By applying the “balance of probabilities” test the Ombudsman appear to be acting as a Civil Court, taking into account evidence that has not been tried and tested to judicial standards and awarding payment that has not been quantified in any way whatsoever. It is justified as a “symbolic payment”.  The Courts do not award symbolic payments.  The Ombudsman appears to be entering areas that should quite properly only be within the domain of the Courts and it is inequitable to pursue this course of action.

c)       Pay for the cost of bed and breakfast after the eviction

As highlighted earlier we have already formally offered this.

d)      Pay their removal and storage costs of £370.

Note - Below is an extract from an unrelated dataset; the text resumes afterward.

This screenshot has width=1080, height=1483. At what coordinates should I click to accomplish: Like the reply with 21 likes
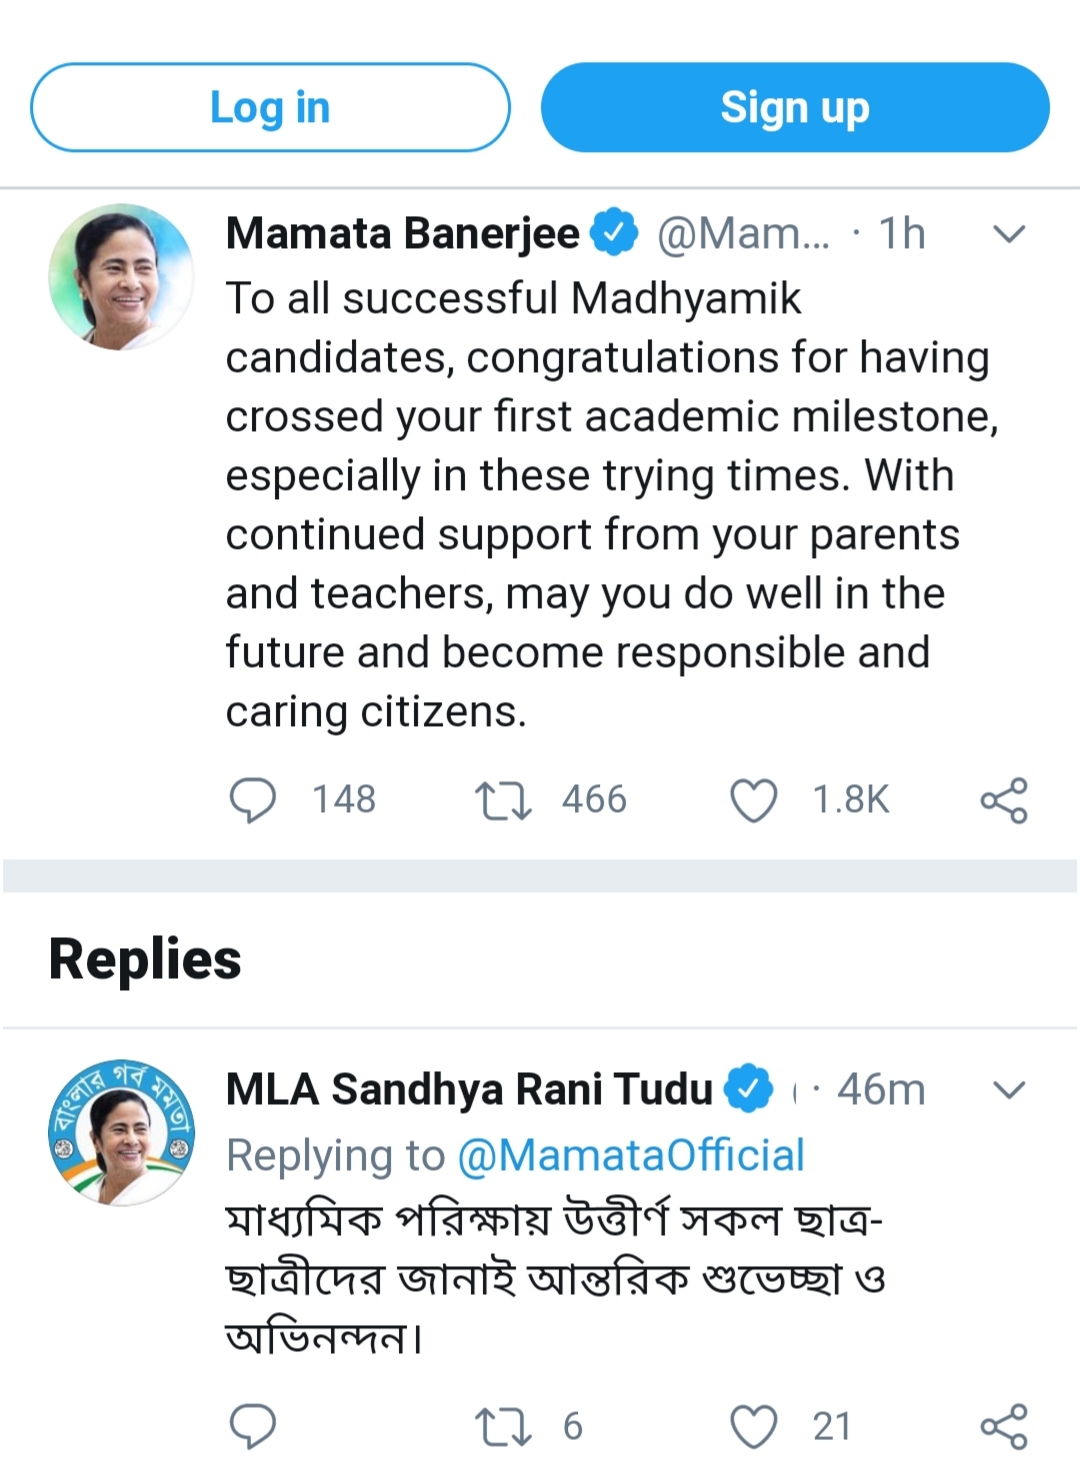(x=754, y=1426)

We agree that this cost wouldn’t have been incurred and agree to this.

e)      Pay them £750 which reflects some of the cost of takeaway food for the two months the family was in the Bed and Breakfast after the eviction. Without fault by the Council, Mr and Mrs A would have remained in the flat which had its own kitchen and not incurred these additional costs and;

A local housing authority is not under a duty to provide food or facilities to provide food, other residents in other accommodation do not receive these facilities.   It also cannot be assumed that Mr and Mrs A may have remained within the flat for that period as there is no guarantee that that accommodation would have continued. Again the report is also making an assumption that Mr and Mrs A were above fault in the situation. 

f) Pay them £2000 to reflect the high distress described in paragraph 82.  We have taken into account in particular, that Mr and Mrs A’s children were present on the day of the eviction. This is in line with our published guidance on remedies.

As already documented throughout this document we do not support this finding and therefore do not support the recommendation.    We do not feel that the LGO provides reasoning for the sum that is reached or how the distress reflects in comparison for previous cases that the LGO has investigated or that Courts have investigated.

Paragraph 86 Within three months of our report, we recommend the Council reviews and formalises its working relationship with Mr and Mrs X in writing to avoid recurrence of the fault identified in this report and reports back to us with an action plan confirming how it plans to do this.

We gave had an arrangement with these proprietors for 20 years and this is the first incident of this type.  The council is reviewing its TA strategy and a report will be provided to the Councils relevant committee in December 2017. This recommendation will be considered as part of that review.

Thank you in advance for reviewing these points.